* Exercise directions *
Reproduce the listing below verbatim, leaving out the pictures.
START Exercise material
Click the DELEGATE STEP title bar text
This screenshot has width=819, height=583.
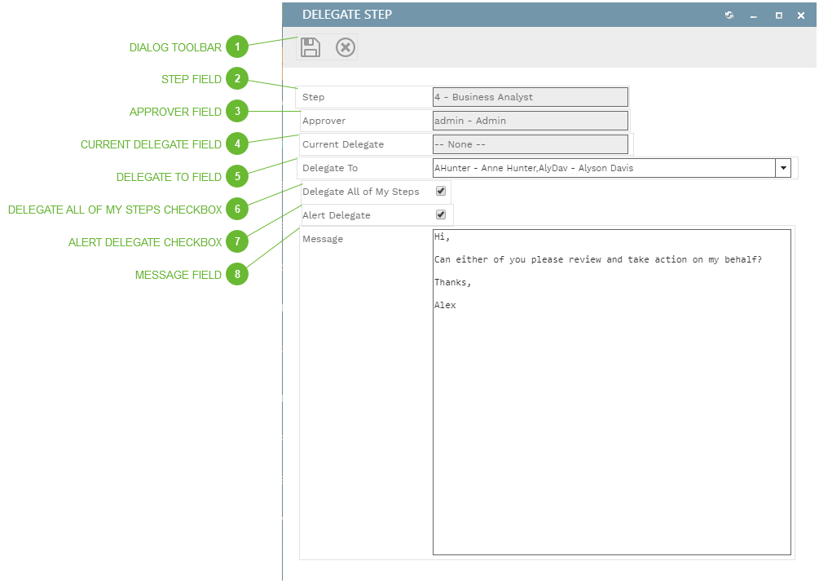[x=347, y=15]
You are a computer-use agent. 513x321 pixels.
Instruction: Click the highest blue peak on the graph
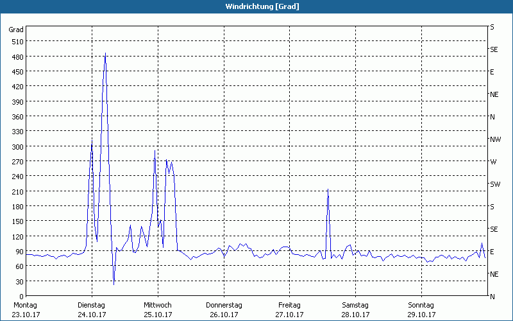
END Exercise material
* Answer to this problem *
Click the DELEGATE STEP title bar text
This screenshot has width=819, height=583.
[x=347, y=15]
You are a computer-use agent. 513x321 pixels.
Instruction: Click the highest blue peak on the graph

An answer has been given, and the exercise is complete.